Recorded information
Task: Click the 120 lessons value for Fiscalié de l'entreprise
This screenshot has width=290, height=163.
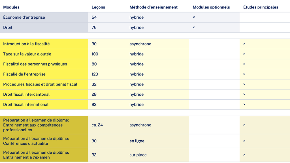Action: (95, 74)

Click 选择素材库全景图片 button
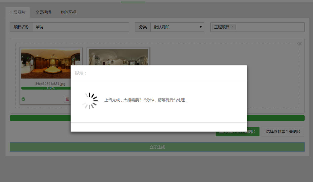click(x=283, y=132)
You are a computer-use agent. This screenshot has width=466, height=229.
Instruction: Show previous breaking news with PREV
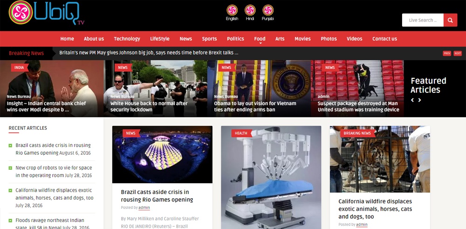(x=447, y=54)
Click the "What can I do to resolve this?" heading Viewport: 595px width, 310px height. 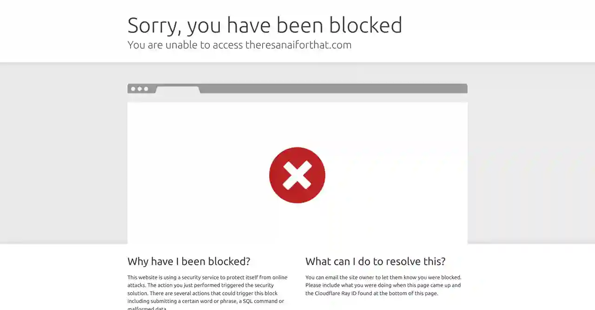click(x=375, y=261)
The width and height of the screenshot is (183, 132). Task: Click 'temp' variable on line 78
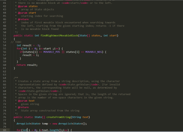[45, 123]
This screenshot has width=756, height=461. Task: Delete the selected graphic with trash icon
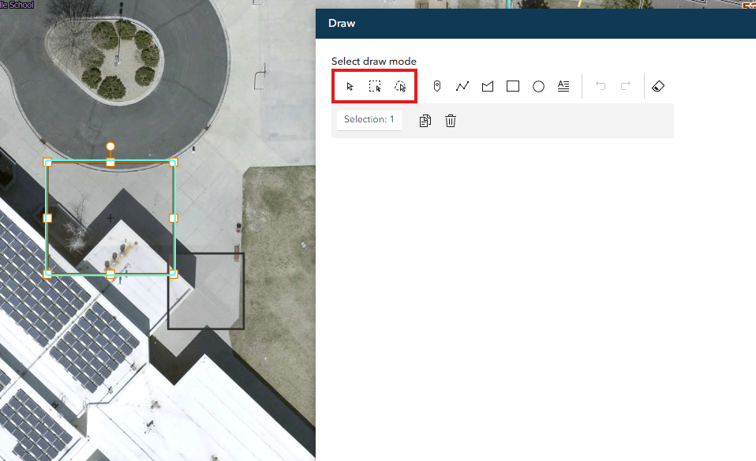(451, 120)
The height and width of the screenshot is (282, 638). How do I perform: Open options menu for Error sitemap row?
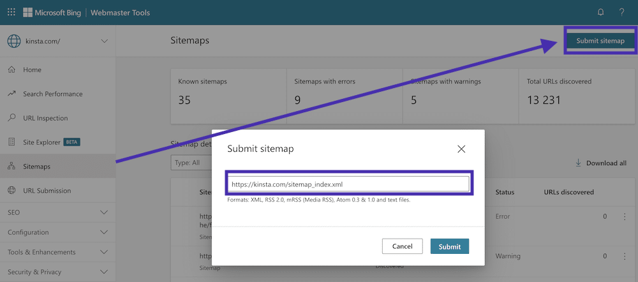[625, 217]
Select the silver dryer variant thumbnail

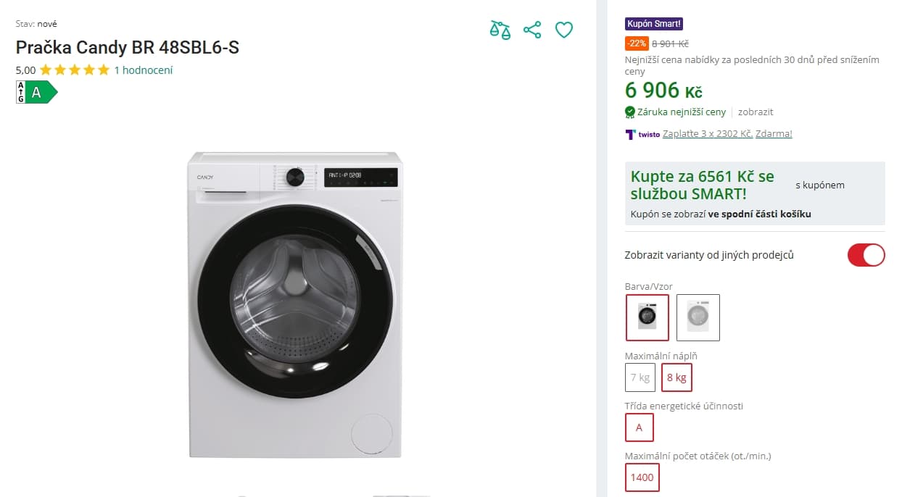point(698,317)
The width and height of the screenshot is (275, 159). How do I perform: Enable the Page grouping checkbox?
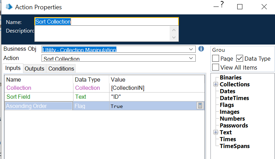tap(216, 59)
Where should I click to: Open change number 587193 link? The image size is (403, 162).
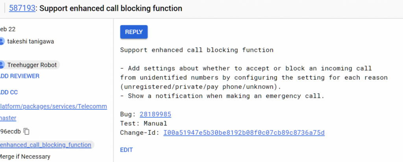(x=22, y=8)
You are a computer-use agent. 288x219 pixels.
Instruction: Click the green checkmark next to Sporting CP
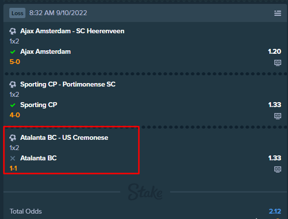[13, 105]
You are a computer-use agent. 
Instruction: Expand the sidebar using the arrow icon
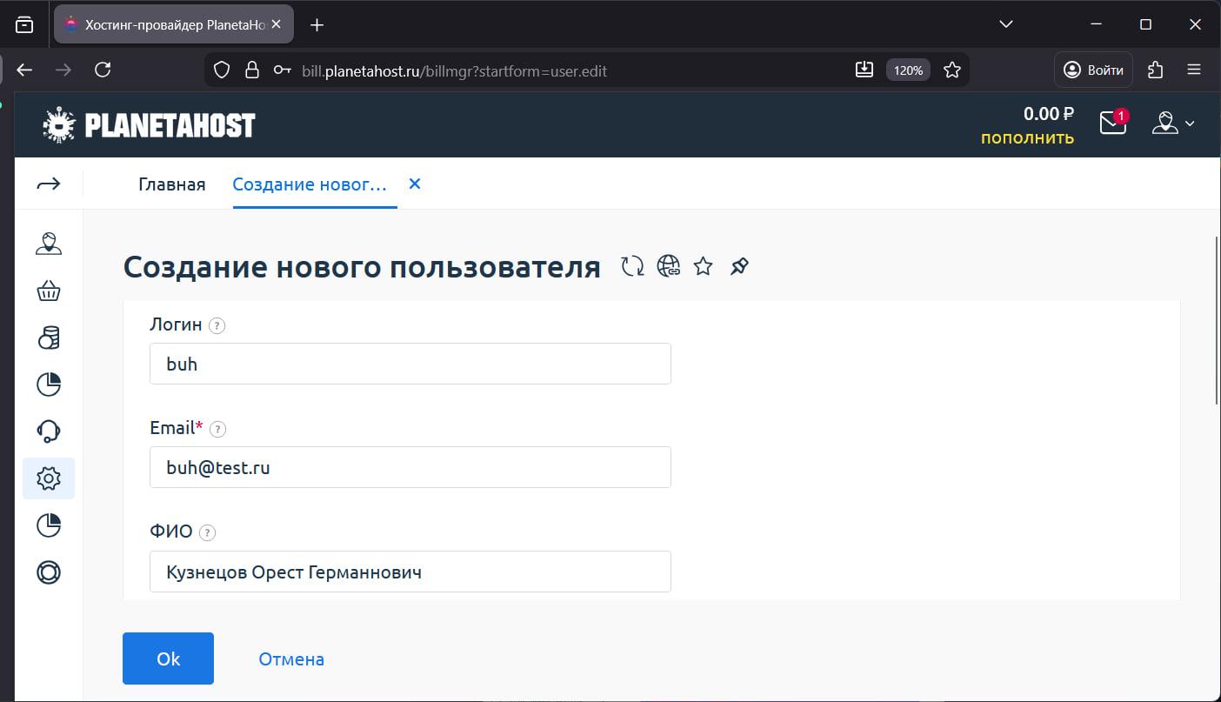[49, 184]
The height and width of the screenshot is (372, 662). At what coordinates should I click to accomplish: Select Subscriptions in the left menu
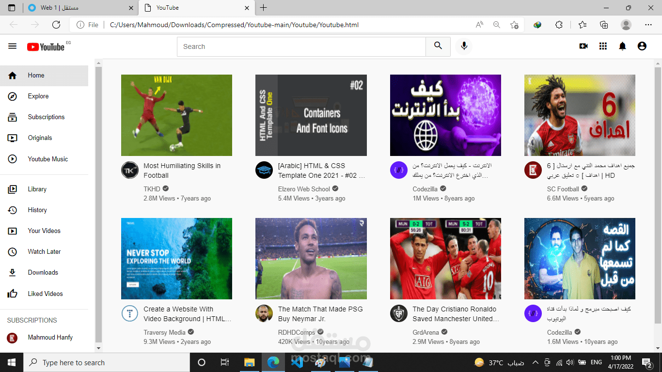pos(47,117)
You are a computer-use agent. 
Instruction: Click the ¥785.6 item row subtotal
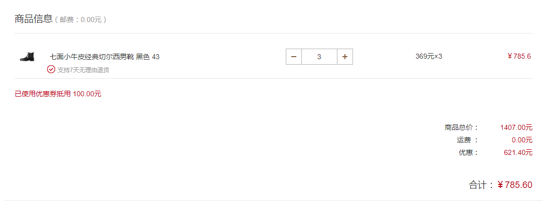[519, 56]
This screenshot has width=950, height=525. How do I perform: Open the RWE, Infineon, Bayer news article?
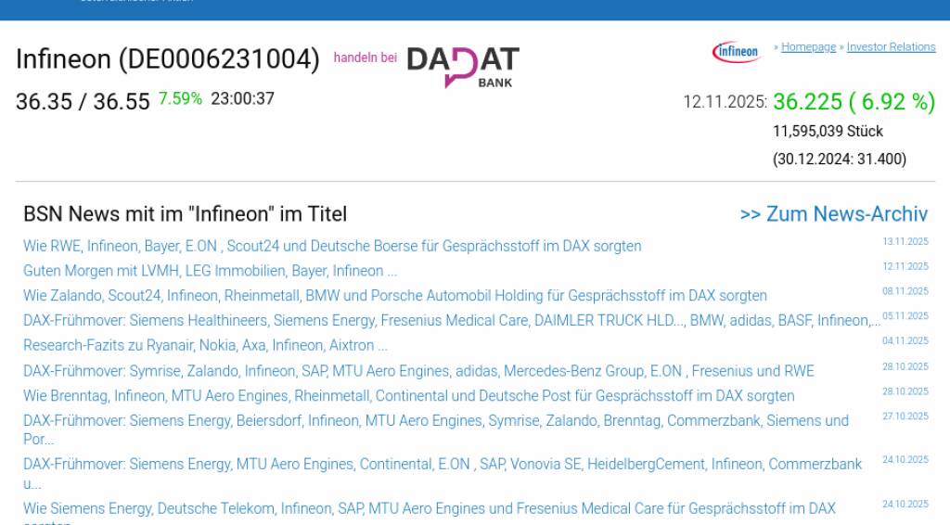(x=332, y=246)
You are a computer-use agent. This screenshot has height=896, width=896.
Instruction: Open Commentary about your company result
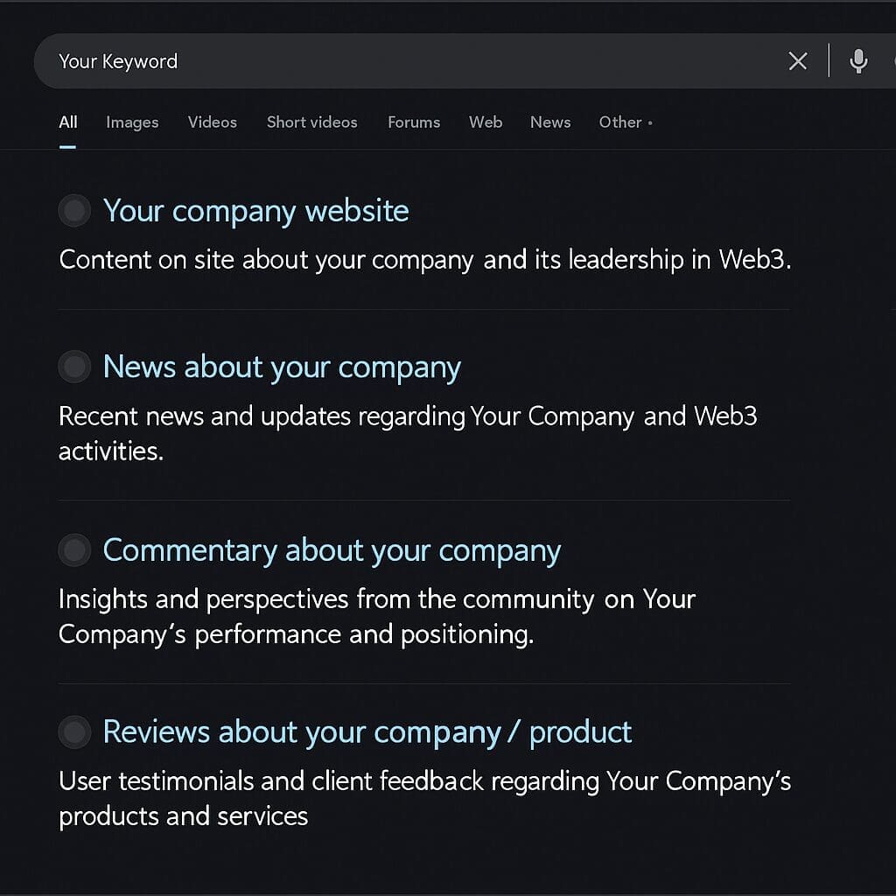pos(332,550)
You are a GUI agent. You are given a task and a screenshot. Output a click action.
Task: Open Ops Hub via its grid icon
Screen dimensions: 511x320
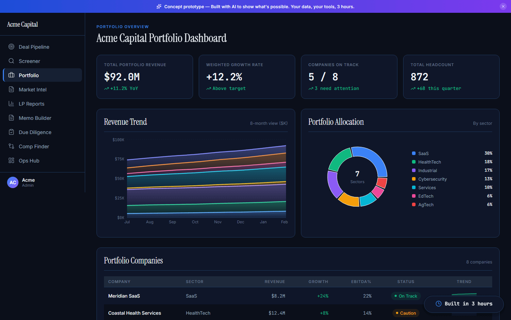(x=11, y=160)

What to produce
Go through the material above and copy each line that holds the string "computer".

The answer
You are a computer-use agent. This screenshot has width=466, height=229.
You are a computer-use agent. 288x219 pixels.
You are a computer-use agent. 
You are a computer-use agent. 
You are a computer-use agent. This screenshot has height=896, width=896.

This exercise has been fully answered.